Dataset items
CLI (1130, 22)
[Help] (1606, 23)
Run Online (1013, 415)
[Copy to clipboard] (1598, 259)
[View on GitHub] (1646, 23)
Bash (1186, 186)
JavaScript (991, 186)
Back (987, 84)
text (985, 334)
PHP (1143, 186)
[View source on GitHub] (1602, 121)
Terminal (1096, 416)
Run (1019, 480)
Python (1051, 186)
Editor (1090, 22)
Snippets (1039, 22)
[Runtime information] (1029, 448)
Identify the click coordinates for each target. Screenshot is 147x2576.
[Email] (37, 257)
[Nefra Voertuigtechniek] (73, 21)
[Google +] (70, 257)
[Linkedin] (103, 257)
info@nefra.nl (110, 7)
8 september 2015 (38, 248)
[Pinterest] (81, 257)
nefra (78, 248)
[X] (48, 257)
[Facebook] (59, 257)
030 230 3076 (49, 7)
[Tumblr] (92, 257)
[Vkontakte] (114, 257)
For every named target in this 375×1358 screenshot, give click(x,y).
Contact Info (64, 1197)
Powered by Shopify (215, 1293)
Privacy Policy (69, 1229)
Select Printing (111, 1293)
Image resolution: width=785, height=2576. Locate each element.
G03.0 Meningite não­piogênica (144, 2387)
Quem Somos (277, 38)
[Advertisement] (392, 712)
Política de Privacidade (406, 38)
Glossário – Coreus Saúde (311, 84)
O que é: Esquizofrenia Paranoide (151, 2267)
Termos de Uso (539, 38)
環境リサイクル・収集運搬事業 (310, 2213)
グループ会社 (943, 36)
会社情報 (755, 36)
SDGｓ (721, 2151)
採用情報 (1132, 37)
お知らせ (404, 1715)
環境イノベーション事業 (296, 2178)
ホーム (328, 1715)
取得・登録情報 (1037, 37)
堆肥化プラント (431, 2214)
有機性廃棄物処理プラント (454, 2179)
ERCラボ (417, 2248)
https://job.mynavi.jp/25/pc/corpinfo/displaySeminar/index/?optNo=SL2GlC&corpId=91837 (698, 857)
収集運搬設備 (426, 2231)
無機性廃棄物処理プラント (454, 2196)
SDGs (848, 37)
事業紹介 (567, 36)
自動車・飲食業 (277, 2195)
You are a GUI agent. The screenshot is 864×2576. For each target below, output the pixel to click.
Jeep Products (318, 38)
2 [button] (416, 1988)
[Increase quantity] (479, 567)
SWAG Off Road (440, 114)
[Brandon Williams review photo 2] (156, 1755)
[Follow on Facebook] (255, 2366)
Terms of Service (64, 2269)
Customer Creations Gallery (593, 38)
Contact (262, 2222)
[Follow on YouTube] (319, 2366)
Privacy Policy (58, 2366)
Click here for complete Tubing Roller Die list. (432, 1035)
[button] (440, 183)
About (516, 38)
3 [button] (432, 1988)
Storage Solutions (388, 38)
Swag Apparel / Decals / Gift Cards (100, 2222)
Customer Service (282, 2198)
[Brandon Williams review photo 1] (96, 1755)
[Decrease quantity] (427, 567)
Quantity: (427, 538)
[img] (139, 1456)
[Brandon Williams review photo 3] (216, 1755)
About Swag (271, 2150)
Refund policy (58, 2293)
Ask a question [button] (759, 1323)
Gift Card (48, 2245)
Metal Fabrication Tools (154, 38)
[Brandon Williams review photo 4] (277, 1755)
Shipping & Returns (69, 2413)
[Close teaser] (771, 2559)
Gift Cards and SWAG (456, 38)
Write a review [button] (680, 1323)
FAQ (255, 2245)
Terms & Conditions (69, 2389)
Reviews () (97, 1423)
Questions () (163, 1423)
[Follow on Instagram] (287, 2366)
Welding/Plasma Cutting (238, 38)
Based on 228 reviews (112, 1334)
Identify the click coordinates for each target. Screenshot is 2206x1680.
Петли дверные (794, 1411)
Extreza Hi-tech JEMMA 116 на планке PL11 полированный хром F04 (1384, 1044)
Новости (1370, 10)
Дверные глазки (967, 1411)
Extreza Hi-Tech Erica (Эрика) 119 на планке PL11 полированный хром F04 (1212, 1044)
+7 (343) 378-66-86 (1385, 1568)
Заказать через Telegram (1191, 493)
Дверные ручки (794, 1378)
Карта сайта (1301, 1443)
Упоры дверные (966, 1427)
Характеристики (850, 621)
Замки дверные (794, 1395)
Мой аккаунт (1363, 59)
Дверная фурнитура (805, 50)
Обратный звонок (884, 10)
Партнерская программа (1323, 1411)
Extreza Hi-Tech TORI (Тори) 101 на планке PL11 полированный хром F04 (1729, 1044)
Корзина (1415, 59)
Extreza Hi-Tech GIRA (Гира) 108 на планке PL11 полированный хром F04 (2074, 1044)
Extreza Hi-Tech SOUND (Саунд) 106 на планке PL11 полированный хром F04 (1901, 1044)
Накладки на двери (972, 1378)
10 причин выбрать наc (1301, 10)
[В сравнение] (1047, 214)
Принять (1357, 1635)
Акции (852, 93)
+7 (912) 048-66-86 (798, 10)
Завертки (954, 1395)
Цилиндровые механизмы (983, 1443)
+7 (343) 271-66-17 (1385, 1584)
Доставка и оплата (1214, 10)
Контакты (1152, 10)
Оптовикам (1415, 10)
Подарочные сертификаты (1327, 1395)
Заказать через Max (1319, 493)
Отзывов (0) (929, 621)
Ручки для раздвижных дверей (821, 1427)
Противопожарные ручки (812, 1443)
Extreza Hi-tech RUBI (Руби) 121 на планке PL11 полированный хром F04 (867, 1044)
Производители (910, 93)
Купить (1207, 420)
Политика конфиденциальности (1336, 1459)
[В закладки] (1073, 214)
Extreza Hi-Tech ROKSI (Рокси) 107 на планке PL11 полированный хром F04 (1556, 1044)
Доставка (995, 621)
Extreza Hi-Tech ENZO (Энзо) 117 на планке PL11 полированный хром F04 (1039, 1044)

## ABOUT THIS EXERCISE
Would you please give the data above again, exactly as it appears?

## EXERCISE OUTPUT
CLI (1130, 22)
[Help] (1606, 23)
Run Online (1013, 415)
[Copy to clipboard] (1598, 259)
[View on GitHub] (1646, 23)
Bash (1186, 186)
JavaScript (991, 186)
Back (987, 84)
text (985, 334)
PHP (1143, 186)
[View source on GitHub] (1602, 121)
Terminal (1096, 416)
Run (1019, 480)
Python (1051, 186)
Editor (1090, 22)
Snippets (1039, 22)
[Runtime information] (1029, 448)
Identify the click coordinates for each target. Screenshot is 147x2576.
[Email] (37, 257)
[Nefra Voertuigtechniek] (73, 21)
[Google +] (70, 257)
[Linkedin] (103, 257)
info@nefra.nl (110, 7)
8 september 2015 (38, 248)
[Pinterest] (81, 257)
nefra (78, 248)
[X] (48, 257)
[Facebook] (59, 257)
030 230 3076 (49, 7)
[Tumblr] (92, 257)
[Vkontakte] (114, 257)
For every named target in this 375×1358 screenshot, give click(x,y).
Contact Info (64, 1197)
Powered by Shopify (215, 1293)
Privacy Policy (69, 1229)
Select Printing (111, 1293)
Image resolution: width=785, height=2576. Locate each element.
G03.0 Meningite não­piogênica (144, 2387)
Quem Somos (277, 38)
[Advertisement] (392, 712)
Política de Privacidade (406, 38)
Glossário – Coreus Saúde (311, 84)
O que é: Esquizofrenia Paranoide (151, 2267)
Termos de Uso (539, 38)
環境リサイクル・収集運搬事業 (310, 2213)
グループ会社 (943, 36)
会社情報 (755, 36)
SDGｓ (721, 2151)
採用情報 (1132, 37)
お知らせ (404, 1715)
環境イノベーション事業 (296, 2178)
ホーム (328, 1715)
取得・登録情報 (1037, 37)
堆肥化プラント (431, 2214)
有機性廃棄物処理プラント (454, 2179)
ERCラボ (417, 2248)
https://job.mynavi.jp/25/pc/corpinfo/displaySeminar/index/?optNo=SL2GlC&corpId=91837 (698, 857)
収集運搬設備 (426, 2231)
無機性廃棄物処理プラント (454, 2196)
SDGs (848, 37)
事業紹介 (567, 36)
自動車・飲食業 (277, 2195)
You are a GUI agent. The screenshot is 864×2576. For each target below, output the pixel to click.
Jeep Products (318, 38)
2 [button] (416, 1988)
[Increase quantity] (479, 567)
SWAG Off Road (440, 114)
[Brandon Williams review photo 2] (156, 1755)
[Follow on Facebook] (255, 2366)
Terms of Service (64, 2269)
Customer Creations Gallery (593, 38)
Contact (262, 2222)
[Follow on YouTube] (319, 2366)
Privacy Policy (58, 2366)
Click here for complete Tubing Roller Die list. (432, 1035)
[button] (440, 183)
About (516, 38)
3 [button] (432, 1988)
Storage Solutions (388, 38)
Swag Apparel / Decals / Gift Cards (100, 2222)
Customer Service (282, 2198)
[Brandon Williams review photo 1] (96, 1755)
[Decrease quantity] (427, 567)
Quantity: (427, 538)
[img] (139, 1456)
[Brandon Williams review photo 3] (216, 1755)
About Swag (271, 2150)
Refund policy (58, 2293)
Ask a question [button] (759, 1323)
Gift Card (48, 2245)
Metal Fabrication Tools (154, 38)
[Brandon Williams review photo 4] (277, 1755)
Shipping & Returns (69, 2413)
[Close teaser] (771, 2559)
Gift Cards and SWAG (456, 38)
Write a review [button] (680, 1323)
FAQ (255, 2245)
Terms & Conditions (69, 2389)
Reviews () (97, 1423)
Questions () (163, 1423)
[Follow on Instagram] (287, 2366)
Welding/Plasma Cutting (238, 38)
Based on 228 reviews (112, 1334)
Identify the click coordinates for each target. Screenshot is 2206x1680.
Петли дверные (794, 1411)
Extreza Hi-tech JEMMA 116 на планке PL11 полированный хром F04 (1384, 1044)
Новости (1370, 10)
Дверные глазки (967, 1411)
Extreza Hi-Tech Erica (Эрика) 119 на планке PL11 полированный хром F04 (1212, 1044)
+7 (343) 378-66-86 (1385, 1568)
Заказать через Telegram (1191, 493)
Дверные ручки (794, 1378)
Карта сайта (1301, 1443)
Упоры дверные (966, 1427)
Характеристики (850, 621)
Замки дверные (794, 1395)
Мой аккаунт (1363, 59)
Дверная фурнитура (805, 50)
Обратный звонок (884, 10)
Партнерская программа (1323, 1411)
Extreza Hi-Tech TORI (Тори) 101 на планке PL11 полированный хром F04 (1729, 1044)
Корзина (1415, 59)
Extreza Hi-Tech GIRA (Гира) 108 на планке PL11 полированный хром F04 (2074, 1044)
Extreza Hi-Tech SOUND (Саунд) 106 на планке PL11 полированный хром F04 (1901, 1044)
Накладки на двери (972, 1378)
10 причин выбрать наc (1301, 10)
[В сравнение] (1047, 214)
Принять (1357, 1635)
Акции (852, 93)
+7 (912) 048-66-86 (798, 10)
Завертки (954, 1395)
Цилиндровые механизмы (983, 1443)
+7 (343) 271-66-17 (1385, 1584)
Доставка и оплата (1214, 10)
Контакты (1152, 10)
Оптовикам (1415, 10)
Подарочные сертификаты (1327, 1395)
Заказать через Max (1319, 493)
Отзывов (0) (929, 621)
Ручки для раздвижных дверей (821, 1427)
Противопожарные ручки (812, 1443)
Extreza Hi-tech RUBI (Руби) 121 на планке PL11 полированный хром F04 (867, 1044)
Производители (910, 93)
Купить (1207, 420)
Политика конфиденциальности (1336, 1459)
[В закладки] (1073, 214)
Extreza Hi-Tech ROKSI (Рокси) 107 на планке PL11 полированный хром F04 (1556, 1044)
Доставка (995, 621)
Extreza Hi-Tech ENZO (Энзо) 117 на планке PL11 полированный хром F04 (1039, 1044)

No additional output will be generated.